レバーペーストは好みが分かれるところで、好きな方にはたまらない美味しさなのですが、私は美味しいと思える場合もある、というのが正直なところです。
日本製のものは、たぶん日本人向けに作っているのでしょう。うまみのような味が加わっており、それが私には雑味として感じてしまい、どうにも好きになれません。
ですので、最近では全く買わなくなっていたのですが、こちらのレバーペーストは、本当に雑味がない、素朴な味わいでした。昔、メーカー名を見ずに偶然買ってとても美味しいと感動した一品に限りなく近い味でした。

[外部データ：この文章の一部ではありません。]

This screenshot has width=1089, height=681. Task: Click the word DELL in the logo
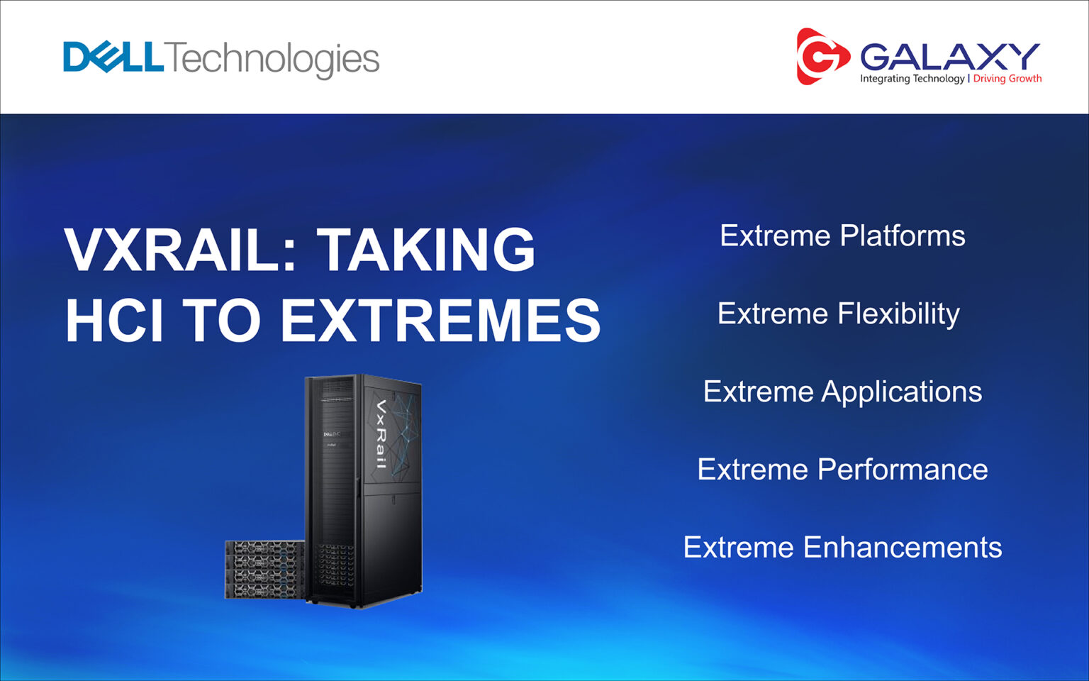[113, 57]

また食べたいと思えるレバーペーストを発見出来て、本当によかったです。
レバーペーストは何と言っても、その手軽さが魅力です。ジャム感覚でパンに『塗るハム』とでもいいましょうか。
瓶に詰めておくだけで、煮たり焼いたり切り分けたりという手間が一切かかりません。食卓に並べるだけです。なのに本格ハムの味。ブルスケッタと交互に食べるのがまた美味しいです。
最後に、瓶詰のブルスケッタのご紹介です。
お店に置いてあったのは、『CLAS GRILLED VEJITABLE BRUSCHETTA』です。
CLASのブルスケッタはアマゾン等でも購入できます。3種類あり、グリルドベジタブルブルスケッタのほかにはトマトブルスケッタ、グリーンオリーブブルスケッタがあります。
お店で購入したグリルドベジタブルの蓋がブルーなので、後日そのつもりでネット注文したら、ブルーの蓋のトマトブルスケッタが届きました。ネットでご購入の際はご注意下さい。
ですが、どちらも美味しいのでお勧めです。
ブルスケッタはイタリアの軽食の一つで、軽く焼いたバゲットにお野菜やチーズなどを乗せた『おつまみ』のような料理です。ですので、わざわざ缶詰を買わなくても、ご家庭にある材料ですぐ作れます。例えば我が家では、トマトの角切りとすりおろしたニンニク、気分でピザ用チーズをのせてオリーブオイルをかけ、トースターで焼いたりと、手軽な材料で作っています。(熱源にオイルやチーズがかからないようにアルミ箔に乗せる等、気を付けて下さい)
溶けるチーズを乗せない時はパンを焼いてから材料を乗せています。溶けるチーズ以外にも、クリームチーズやカッテージチーズ(カロリーが低いチーズです)、サワークリームなどでも。
要するになんでもいいのですが、たぶんご家庭で意識せずに作っている類のモノなので、需要が低いのか、瓶詰はあまりスーパーなどでは見かけません。
お店で最初にこちらの瓶が目に入った時はスルーしようとしたのですが、ふと手書きのポップを読んで、気が変わりました。
『ひき肉と一緒に炒めてハンバーガーにしても美味しいです』・・・ぜひやってみましょう。
ひき肉と炒めただけでは、バンズの間からぽろっと落ちて食べにくいかもしれないと思い、ハンバーグの形状にして挟んでみました。
・・・ありです!瓶詰一つで他の味付けはいりません。お肉に味が付いた状態ですので、あとは野菜を乗せて終了です。まさにファーストフードですね。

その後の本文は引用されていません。